Ich hätte es auch bequem haben können im Himmel bei Gott, aber wegen euch bin ich Mensch geworden und habe alle Mühen eines Menschenlebens in dieser beschädigten Welt auf mich genommen. Meine Gemeinschaft funktioniert so, dass man sich nicht von den Mühen und Schmerzen der anderen distanziert, sondern sie mitträgt und auf sich nimmt. Wer das tut, der übt den nachhaltigsten Einfluss aus. Befreite Menschen Gottes sind die stärkste Kraft der Welt. Das zeigt sich oft erst nach längerer Zeit, aber manchmal kann man es auch schon schnell und deutlich sehen.
Menschen gut behandeln
Denken Sie nur mal an den Krieg in der Ukraine! Warum kommen die russischen Truppen da nicht richtig voran, trotz ihrer gewaltigen Übermacht? Weil das alles Soldaten sind, die Angst haben. Die armen Wehrpflichtigen, die bei der Armee übelst schikaniert und gequält werden, denen man noch nicht mal gesagt hat, dass sie in den Krieg ziehen – wieso sollen die denn kämpfen und ihr Leben riskieren? Und die Offiziere, die Druck von oben kriegen und sich nicht trauen, realistisch zu melden, was schief läuft? Wer wird sich da selbstlos einsetzen? Wie soll so eine Armee funktionieren?
Wenn Menschen schlecht behandelt werden, dann können sie ihr Potential nicht entfalten. Das gilt immer. Du kannst Menschen in Furcht und Schrecken halten, du kannst sie zu Sklaven machen, aber so werden sie nie ihr volles Potential entfalten. Deswegen sind freie Gesellschaften effektiver.
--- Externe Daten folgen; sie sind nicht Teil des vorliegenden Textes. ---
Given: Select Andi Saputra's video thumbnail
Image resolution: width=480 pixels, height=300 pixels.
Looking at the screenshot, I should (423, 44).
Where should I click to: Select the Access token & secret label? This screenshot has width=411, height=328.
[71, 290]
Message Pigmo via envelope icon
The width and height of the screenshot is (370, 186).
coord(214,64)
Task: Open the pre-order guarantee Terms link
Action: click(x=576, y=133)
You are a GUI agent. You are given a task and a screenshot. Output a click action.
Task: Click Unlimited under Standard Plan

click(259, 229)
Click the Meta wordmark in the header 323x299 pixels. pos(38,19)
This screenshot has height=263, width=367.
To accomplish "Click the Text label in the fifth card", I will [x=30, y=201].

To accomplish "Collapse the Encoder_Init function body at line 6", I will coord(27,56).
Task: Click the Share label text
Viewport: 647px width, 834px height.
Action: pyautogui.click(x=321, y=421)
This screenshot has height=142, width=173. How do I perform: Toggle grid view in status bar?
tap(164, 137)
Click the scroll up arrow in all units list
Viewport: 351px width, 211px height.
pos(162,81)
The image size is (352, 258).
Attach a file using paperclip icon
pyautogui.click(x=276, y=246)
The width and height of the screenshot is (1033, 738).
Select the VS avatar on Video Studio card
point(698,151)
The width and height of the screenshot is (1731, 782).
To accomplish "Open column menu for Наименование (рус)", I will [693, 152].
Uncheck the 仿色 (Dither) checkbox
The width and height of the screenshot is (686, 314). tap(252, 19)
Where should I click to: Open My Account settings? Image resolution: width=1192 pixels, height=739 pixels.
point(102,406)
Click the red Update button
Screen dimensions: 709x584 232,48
Die haben dann nur das Problem, dass man sich da auch von der Verantwortung für die Schwächeren frei machen kann. Aber Menschen brauchen es, dass sie eingebunden sind in eine Gemeinschaft, dass sie einen Wert und eine Würde haben, unabhängig davon, wie viel sie leisten und wie angesehen sie sind. Keine Gesellschaft kann es sich leisten, einen Teil ihrer Leute einfach abzuhängen.
Der neue Weg Jesu reduziert die Angst
Und Jesus sagt: wer in meiner Nachfolge an dieser Art von Gemeinschaft baut, der hat den größten Einfluss. Der bewirkt am allermeisten in der Welt. Der baut jetzt schon an der neuen Welt Gottes mit. Macht ist nicht dazu da, dass ich mich wichtig fühle und mir von anderen die Schuhe putzen lasse. Macht ist dazu da, andere zu ermächtigen und ihnen die Augen zu öffnen für den Wert jedes einzelnen Menschen und jeder Kreatur überhaupt. Wir hängen alle zusammen in einem großen Netzwerk des Lebens, und dieses Netzwerk zu erhalten und zu pflegen, das ist der größte Einfluss, den wir ausüben können.
An Jesus sieht man, dass das in Konflikte bringt. An Jesus sieht man, dass es auch das Leben kosten kann. Aber das Kreuz ist sozusagen die Spitze der Pyramide. Die Basis ist das tägliche Bemühen darum, andere Menschen voranzubringen auf dem Weg, ihre Bestimmung als freie Söhne und Töchter Gottes zu finden. Die Grundlage ist dieser Dienst an dem Wohlergehen anderer und an ihrer Befreiung. Das ist die Art und Weise, wie christliche Gemeinde funktioniert, und wenn das nicht geschieht, ist es nicht die Gemeinde Jesu.
Aber wo es geschieht, da wird das Potential Gottes entfaltet, und dann wird sich die Welt nachhaltig wandeln. Die Welt heute ist unsicher und macht uns zu Recht Sorge. Aber wenn wir in diese Fürsorge für das Lebendige investieren, wenn wir uns und anderen helfen, freie Menschen Gottes zu werden – all das ist auf keinen Fall vergebens. Es wird nachhaltig bleiben, und wir werden damit schon jetzt zur neuen Welt Gottes gehören, egal, auf welcher Rangstufe. Und in dieser Sicherheit müsste sich doch schon einiges von unserer Unsicherheit und Ängstlichkeit auflösen.